Material for this exercise ▸
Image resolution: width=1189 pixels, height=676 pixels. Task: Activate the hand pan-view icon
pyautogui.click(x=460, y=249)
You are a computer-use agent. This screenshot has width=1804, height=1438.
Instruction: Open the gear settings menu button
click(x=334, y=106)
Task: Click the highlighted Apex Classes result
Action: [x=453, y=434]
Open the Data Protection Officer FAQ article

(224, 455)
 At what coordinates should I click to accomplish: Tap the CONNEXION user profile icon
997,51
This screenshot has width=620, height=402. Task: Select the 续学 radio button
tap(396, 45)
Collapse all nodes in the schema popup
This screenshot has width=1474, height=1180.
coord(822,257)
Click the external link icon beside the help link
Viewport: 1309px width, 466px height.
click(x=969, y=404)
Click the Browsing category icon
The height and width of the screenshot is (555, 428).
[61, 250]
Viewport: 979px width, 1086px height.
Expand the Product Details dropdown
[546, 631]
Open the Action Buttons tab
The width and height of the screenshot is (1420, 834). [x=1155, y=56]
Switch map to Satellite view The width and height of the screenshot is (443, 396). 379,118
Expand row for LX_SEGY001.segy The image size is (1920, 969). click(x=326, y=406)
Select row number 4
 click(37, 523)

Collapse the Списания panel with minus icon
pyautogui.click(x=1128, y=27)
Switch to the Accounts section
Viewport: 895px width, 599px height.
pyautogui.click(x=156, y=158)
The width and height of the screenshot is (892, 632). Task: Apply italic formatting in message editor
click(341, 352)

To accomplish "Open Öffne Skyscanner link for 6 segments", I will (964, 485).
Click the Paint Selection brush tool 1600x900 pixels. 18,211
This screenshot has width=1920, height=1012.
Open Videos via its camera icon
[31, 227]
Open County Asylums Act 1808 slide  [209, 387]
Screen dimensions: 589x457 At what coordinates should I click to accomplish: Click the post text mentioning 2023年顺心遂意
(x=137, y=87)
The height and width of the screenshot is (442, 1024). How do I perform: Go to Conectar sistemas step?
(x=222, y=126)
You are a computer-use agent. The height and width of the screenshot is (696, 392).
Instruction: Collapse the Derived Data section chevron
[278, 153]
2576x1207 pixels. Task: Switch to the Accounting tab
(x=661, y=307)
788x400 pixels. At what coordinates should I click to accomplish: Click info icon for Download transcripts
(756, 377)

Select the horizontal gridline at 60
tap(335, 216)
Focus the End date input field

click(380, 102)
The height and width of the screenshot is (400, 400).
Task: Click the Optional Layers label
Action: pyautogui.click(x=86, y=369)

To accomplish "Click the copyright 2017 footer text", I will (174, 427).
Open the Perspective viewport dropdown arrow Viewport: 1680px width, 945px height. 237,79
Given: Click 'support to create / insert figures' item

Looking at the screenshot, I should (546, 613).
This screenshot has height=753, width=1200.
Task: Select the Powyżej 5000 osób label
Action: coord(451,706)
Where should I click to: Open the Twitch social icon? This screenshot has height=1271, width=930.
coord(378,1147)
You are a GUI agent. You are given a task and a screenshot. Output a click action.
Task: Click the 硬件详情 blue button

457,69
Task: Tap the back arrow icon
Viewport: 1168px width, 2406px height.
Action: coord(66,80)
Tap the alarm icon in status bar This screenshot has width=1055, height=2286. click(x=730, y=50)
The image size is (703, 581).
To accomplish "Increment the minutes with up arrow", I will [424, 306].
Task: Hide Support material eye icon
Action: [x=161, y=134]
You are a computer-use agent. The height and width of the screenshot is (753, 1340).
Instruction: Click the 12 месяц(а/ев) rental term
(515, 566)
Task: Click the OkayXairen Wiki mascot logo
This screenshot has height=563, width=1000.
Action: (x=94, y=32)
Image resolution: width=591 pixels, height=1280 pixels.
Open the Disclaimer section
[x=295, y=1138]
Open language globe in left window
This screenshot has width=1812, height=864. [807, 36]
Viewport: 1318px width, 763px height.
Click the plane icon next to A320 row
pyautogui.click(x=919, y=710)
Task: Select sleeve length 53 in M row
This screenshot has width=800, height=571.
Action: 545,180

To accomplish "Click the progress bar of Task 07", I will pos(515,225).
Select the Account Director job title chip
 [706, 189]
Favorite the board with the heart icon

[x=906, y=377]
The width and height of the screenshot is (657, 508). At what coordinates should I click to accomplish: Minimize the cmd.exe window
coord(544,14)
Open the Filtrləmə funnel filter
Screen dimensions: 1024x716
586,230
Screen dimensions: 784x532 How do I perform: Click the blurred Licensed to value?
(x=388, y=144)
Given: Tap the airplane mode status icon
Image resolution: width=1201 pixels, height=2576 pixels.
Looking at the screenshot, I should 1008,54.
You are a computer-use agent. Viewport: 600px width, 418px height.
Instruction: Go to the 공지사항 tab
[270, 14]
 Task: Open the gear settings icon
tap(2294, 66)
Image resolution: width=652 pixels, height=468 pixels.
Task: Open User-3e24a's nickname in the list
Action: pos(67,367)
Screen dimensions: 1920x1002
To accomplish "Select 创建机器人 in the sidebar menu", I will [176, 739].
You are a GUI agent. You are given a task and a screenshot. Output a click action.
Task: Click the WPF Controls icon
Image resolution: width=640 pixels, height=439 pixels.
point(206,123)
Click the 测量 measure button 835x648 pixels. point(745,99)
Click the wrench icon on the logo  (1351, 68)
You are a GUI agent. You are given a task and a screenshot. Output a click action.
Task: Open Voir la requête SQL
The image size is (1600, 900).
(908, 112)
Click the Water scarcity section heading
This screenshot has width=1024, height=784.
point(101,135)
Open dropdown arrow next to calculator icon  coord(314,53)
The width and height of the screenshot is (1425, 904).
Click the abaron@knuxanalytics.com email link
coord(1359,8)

Work item ▸ Identify every line above with the string "computer" in it. Copy those lines.

Response area ▸
You are a computer-use agent. This screenshot has width=1804, height=1438.
You are a computer-use agent. The height and width of the screenshot is (696, 392).
You are a computer-use agent. The height and width of the screenshot is (753, 1340).
You are a computer-use agent. Viewport: 600px width, 418px height.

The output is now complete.